What this task involves. Starting at the line that holds "The width and height of the screenshot is (1568, 763).", quote every line through the end of the records, both boundary lines included. Omit the pictures.

───── Dataset content

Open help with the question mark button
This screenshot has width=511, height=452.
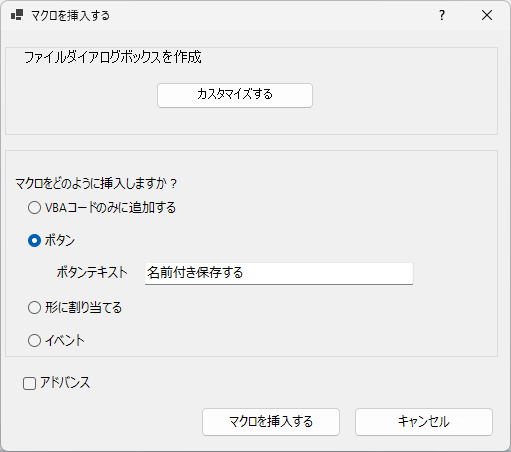442,15
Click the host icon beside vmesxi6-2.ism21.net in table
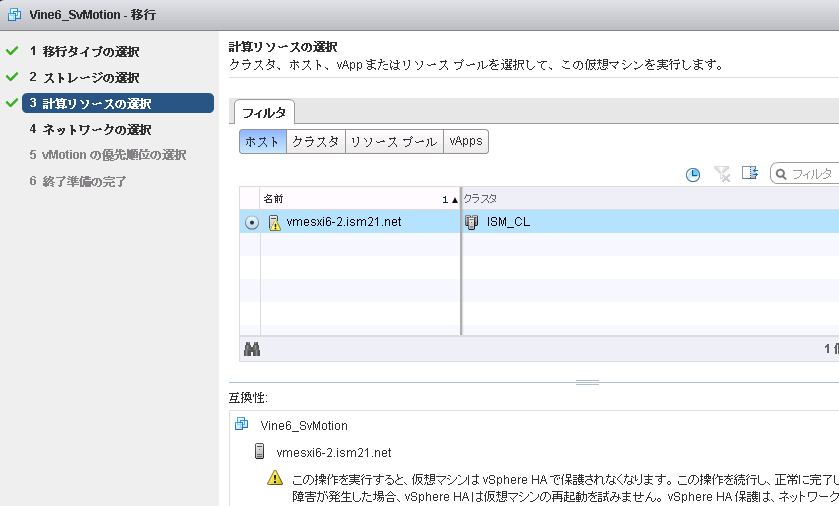Image resolution: width=839 pixels, height=506 pixels. [274, 222]
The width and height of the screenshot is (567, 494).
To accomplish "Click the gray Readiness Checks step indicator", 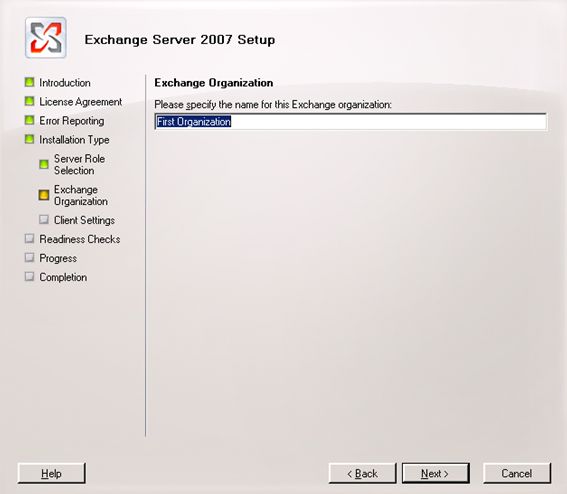I will tap(29, 239).
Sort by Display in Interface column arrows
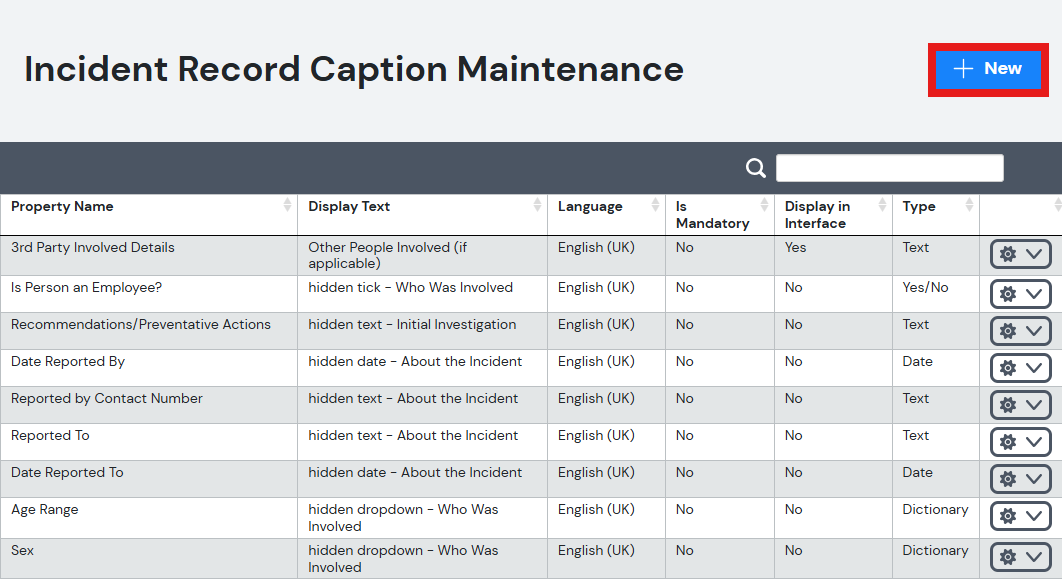Screen dimensions: 1062x579 pyautogui.click(x=882, y=205)
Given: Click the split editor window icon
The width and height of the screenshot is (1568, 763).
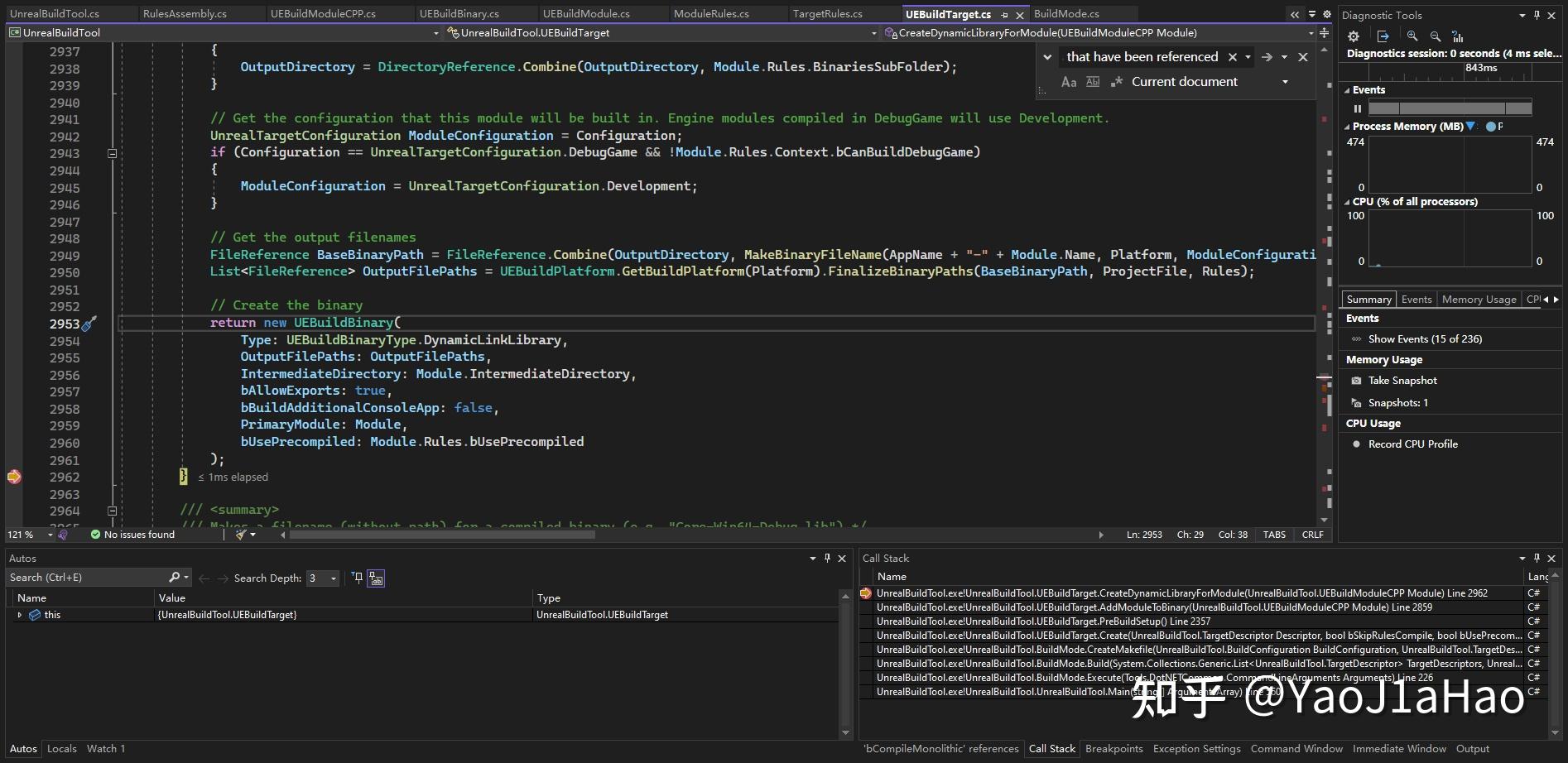Looking at the screenshot, I should [1324, 33].
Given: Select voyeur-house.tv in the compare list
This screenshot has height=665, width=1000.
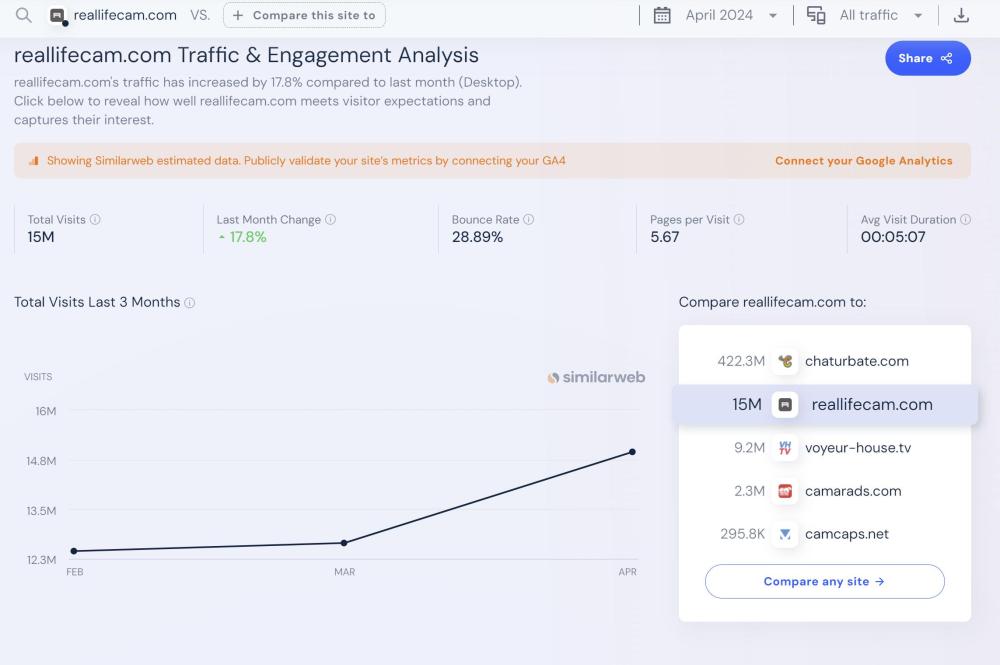Looking at the screenshot, I should (857, 448).
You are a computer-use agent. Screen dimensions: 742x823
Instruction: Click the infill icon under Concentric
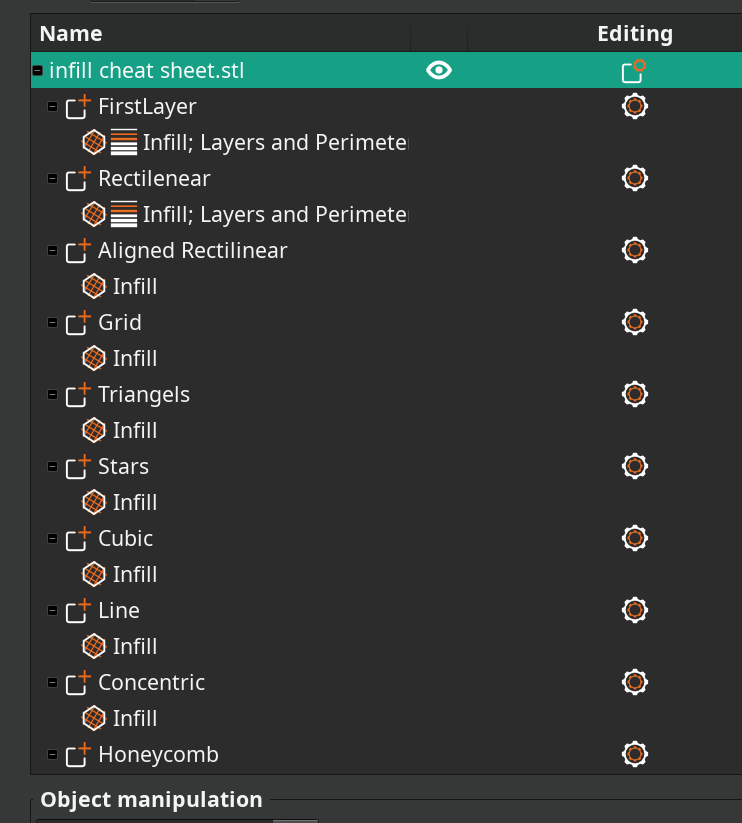coord(94,718)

──────────

Task output.
The width and height of the screenshot is (1568, 763).
Looking at the screenshot, I should [1324, 33].
Given: Select voyeur-house.tv in the compare list
This screenshot has height=665, width=1000.
Looking at the screenshot, I should (857, 448).
You are a computer-use agent. Screen dimensions: 742x823
Instruction: Click the infill icon under Concentric
coord(94,718)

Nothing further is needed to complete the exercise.